Records for the exercise –
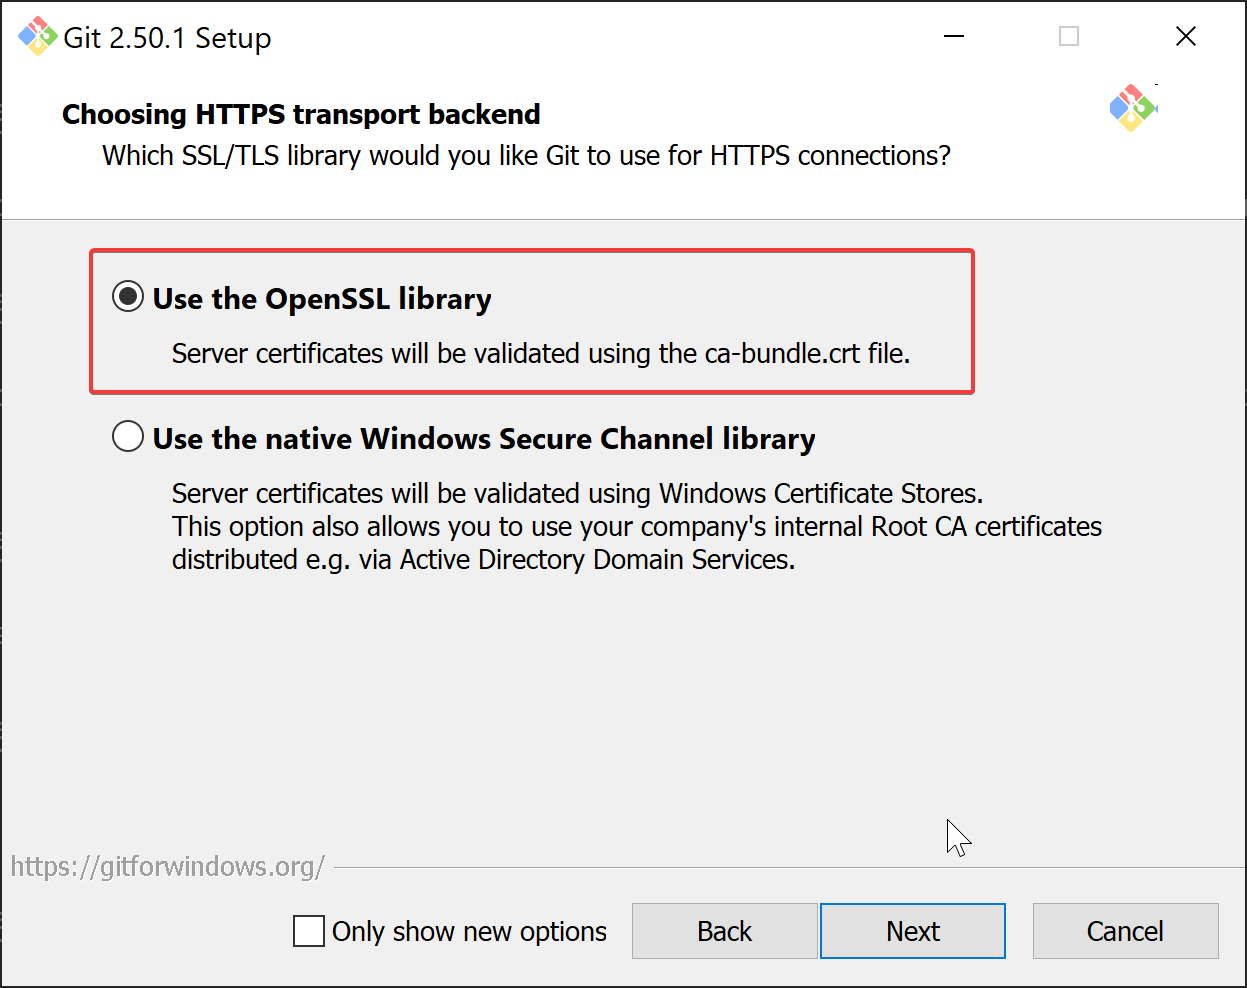Open the gitforwindows.org link
Screen dimensions: 1247x988
click(168, 866)
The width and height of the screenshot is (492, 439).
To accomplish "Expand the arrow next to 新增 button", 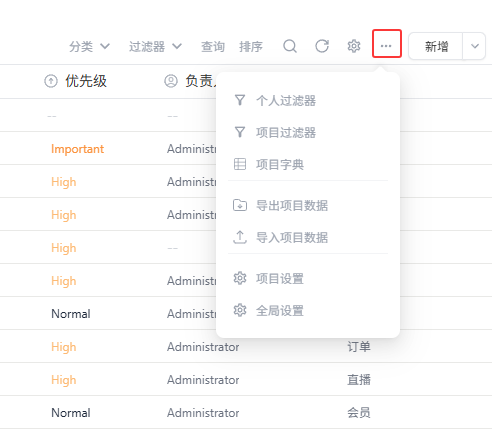I will point(474,46).
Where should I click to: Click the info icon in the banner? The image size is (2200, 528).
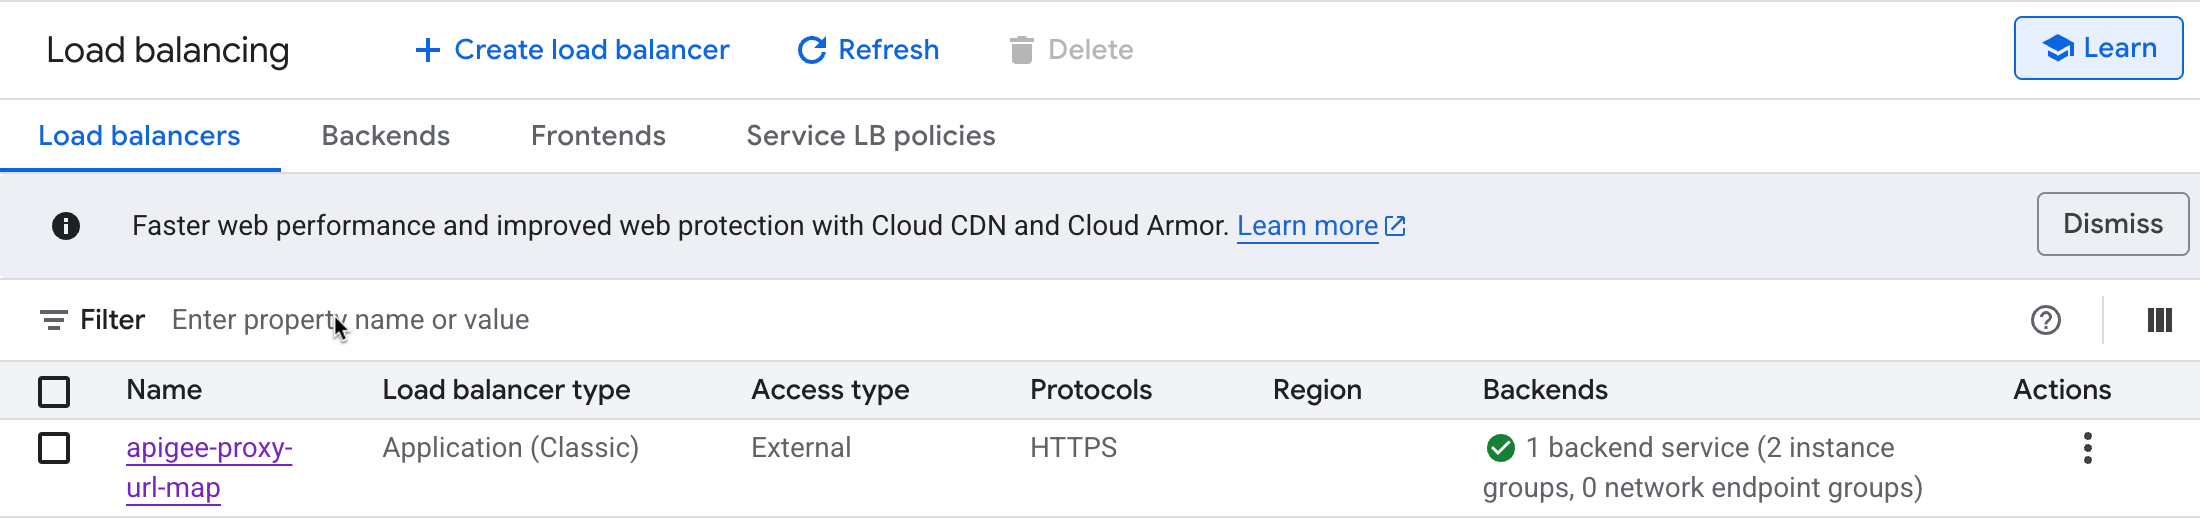click(x=66, y=226)
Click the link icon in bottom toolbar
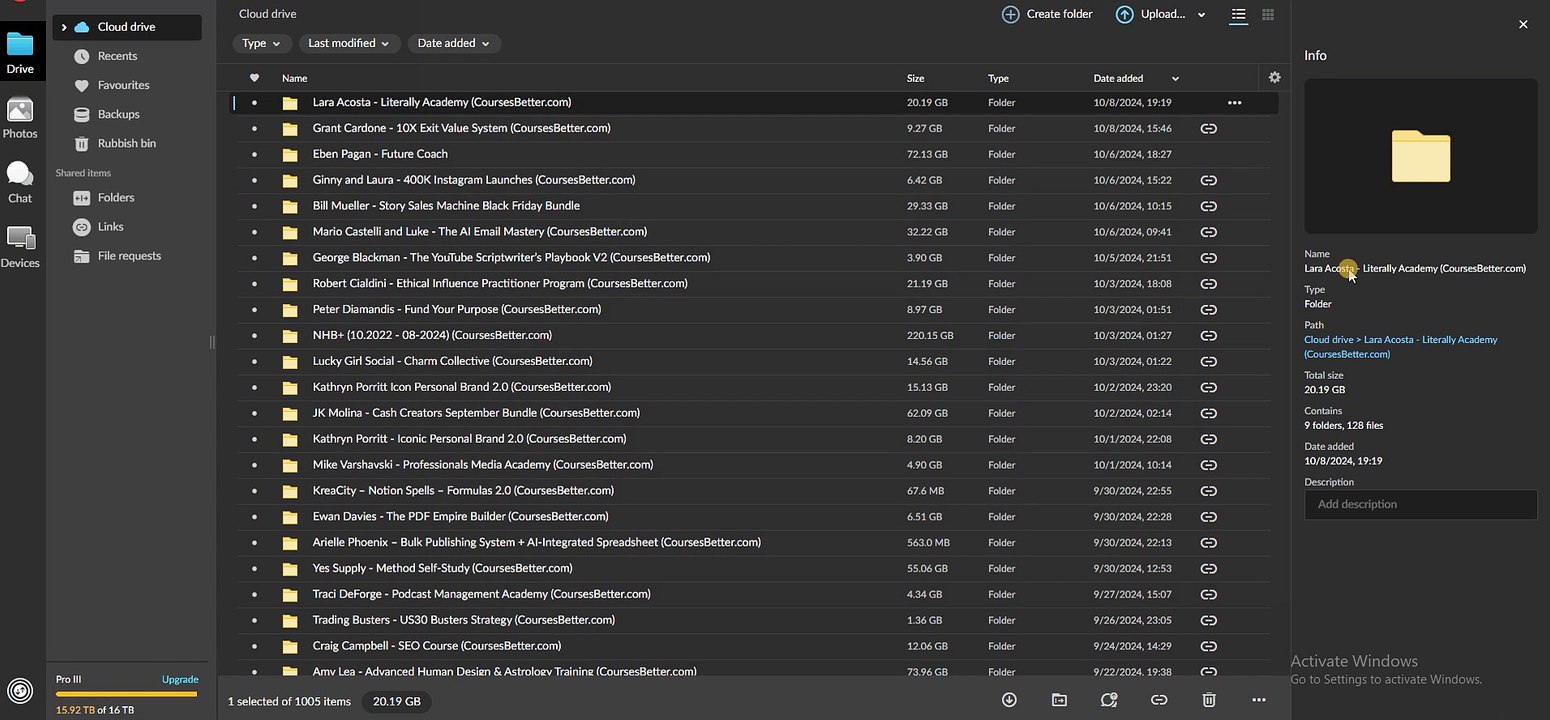This screenshot has height=720, width=1550. click(1159, 700)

Requirement – Only the lines from the one with "Where should I" through the last line above belong in the answer. Reproduce them exactly, without the pictures.

Written solution –
Where should I click to: Click the info icon in the banner? The image size is (2200, 528).
click(x=66, y=226)
Click the link icon in bottom toolbar
This screenshot has height=720, width=1550. click(1159, 700)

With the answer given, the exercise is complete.